С того зимнего дня 1919 года прошло сорок лет, и, как ни впечатляюща юношеская память, я не берусь дословно изложить эту вдохновенную, полную ума и веселой дерзости, народных прибауток и ленинских лозунгов речь.
Разве обязан был наш комиссар сообщать о себе, что в царской армии он служил кашеваром? Но он понимал, что этим сразу парализует всевозможные слухи и смешки по углам о его особе. Да, я кашевар, а вы чуть что не инженеры, но я уже в октябре 1917 года участвовал в Октябрьской революции и усвоил ту науку всех наук, которая прежде всего нужна в революционные времена, — науку, объясняющую, как надо ниспровергать капитализм!
Примерно так сказал он и привел своих слушателей к пониманию самого главного в Красной Армии, к секрету ее непобедимости и политической сознательности, которая превращает в друзей вчерашних врагов. И, обращаясь к бывшим белым шоферам, он так закончил свою речь:
— Запомните, что отныне вы не какая-нибудь белогвардейская сволочь и безропотная скотина, которую офицерская шпора тиранила и натравливала против народа! Отныне— вы орлы непобедимой Пятой Красной Армии! — и, показав на портреты Ленина и соратников его, очевидно по распоряжению дяди Кости вывешенные на голых стенах складского помещения, он воскликнул: — Да здравствуют наши вожди — вон их портреты на стенке висят! — и, еще раз переждав аплодисменты, предложил высказаться.

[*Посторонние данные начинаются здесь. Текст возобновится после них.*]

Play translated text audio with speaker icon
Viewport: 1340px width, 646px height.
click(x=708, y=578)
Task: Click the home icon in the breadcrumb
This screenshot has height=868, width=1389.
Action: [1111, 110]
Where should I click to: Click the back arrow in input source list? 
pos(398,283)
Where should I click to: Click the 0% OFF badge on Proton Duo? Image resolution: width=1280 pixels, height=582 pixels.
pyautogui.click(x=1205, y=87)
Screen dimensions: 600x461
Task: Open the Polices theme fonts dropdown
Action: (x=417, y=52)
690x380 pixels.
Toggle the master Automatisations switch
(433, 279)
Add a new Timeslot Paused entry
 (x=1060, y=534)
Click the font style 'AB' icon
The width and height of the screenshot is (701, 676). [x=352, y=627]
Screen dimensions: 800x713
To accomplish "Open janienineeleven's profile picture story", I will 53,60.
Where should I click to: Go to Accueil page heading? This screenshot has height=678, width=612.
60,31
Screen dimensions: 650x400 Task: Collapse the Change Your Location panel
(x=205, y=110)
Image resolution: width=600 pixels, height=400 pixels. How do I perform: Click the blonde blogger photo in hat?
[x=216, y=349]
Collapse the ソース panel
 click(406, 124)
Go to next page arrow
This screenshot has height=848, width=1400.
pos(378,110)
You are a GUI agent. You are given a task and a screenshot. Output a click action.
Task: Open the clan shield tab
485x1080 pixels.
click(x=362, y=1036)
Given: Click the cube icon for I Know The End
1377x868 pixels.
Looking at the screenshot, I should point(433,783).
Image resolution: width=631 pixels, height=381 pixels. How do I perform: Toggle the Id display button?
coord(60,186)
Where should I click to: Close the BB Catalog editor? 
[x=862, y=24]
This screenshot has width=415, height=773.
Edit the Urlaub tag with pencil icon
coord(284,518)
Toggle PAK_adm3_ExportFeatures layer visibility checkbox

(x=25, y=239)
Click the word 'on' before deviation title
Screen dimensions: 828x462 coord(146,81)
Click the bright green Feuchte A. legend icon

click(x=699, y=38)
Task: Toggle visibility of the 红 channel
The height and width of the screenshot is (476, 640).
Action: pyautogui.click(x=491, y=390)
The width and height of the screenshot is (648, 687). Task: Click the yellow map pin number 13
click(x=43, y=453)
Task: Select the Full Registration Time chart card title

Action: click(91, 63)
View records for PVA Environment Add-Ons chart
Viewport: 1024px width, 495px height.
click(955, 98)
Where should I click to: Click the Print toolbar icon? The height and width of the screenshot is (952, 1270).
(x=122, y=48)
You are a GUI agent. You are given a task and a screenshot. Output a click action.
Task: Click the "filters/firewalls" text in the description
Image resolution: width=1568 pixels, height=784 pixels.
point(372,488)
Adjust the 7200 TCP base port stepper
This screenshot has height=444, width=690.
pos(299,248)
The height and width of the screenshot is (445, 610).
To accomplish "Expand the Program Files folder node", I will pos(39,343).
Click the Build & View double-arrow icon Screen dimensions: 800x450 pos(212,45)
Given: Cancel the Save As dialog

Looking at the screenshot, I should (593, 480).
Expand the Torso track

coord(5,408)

Я был уверен, что сейчас кто-нибудь обязательно выйдет и скажет слово ответа на речь комиссара, так как в моем разгоряченном мозгу уже шевелилось это слово. Но я, охотно проводивший беседы среди люден, которых знал близко, не имел тогда опыта выступлений перед тысячной аудиторией и все ждал, что выскажется кто-то другой, поопытнее меня. Но никто не поднимал руки, не просил слова, и тут я решился и вышел на трибуну.
После того как я окончил свою речь, дядя Костя поманил меня к себе:
— Тебя откуда прислали?
Я ответил, что меня никто не присылал, и назвал номер своей роты.
— Ты что, не в партии?
— Нет, — ответил я.
Он еще раз оглядел меня.
— Понимание у тебя есть… — сказал он раздумывая. — Почему же ты не в партии? Ну ладно, зайдешь ко мне, поговорим.
Дядя Костя проживал в кабинете сбежавшего буржуя. Квартиру топили, что по тем временам было редкостью, но на улице свирепствовал пятидесятиградусный тихий сибирский мороз, и в комнате было холодно, хотя и горела уютная настольная лампа под зеленым абажуром. Дядя Костя сидел, накинув полушубок, в валенках и, покуривая трубку, внимательно слушал меня.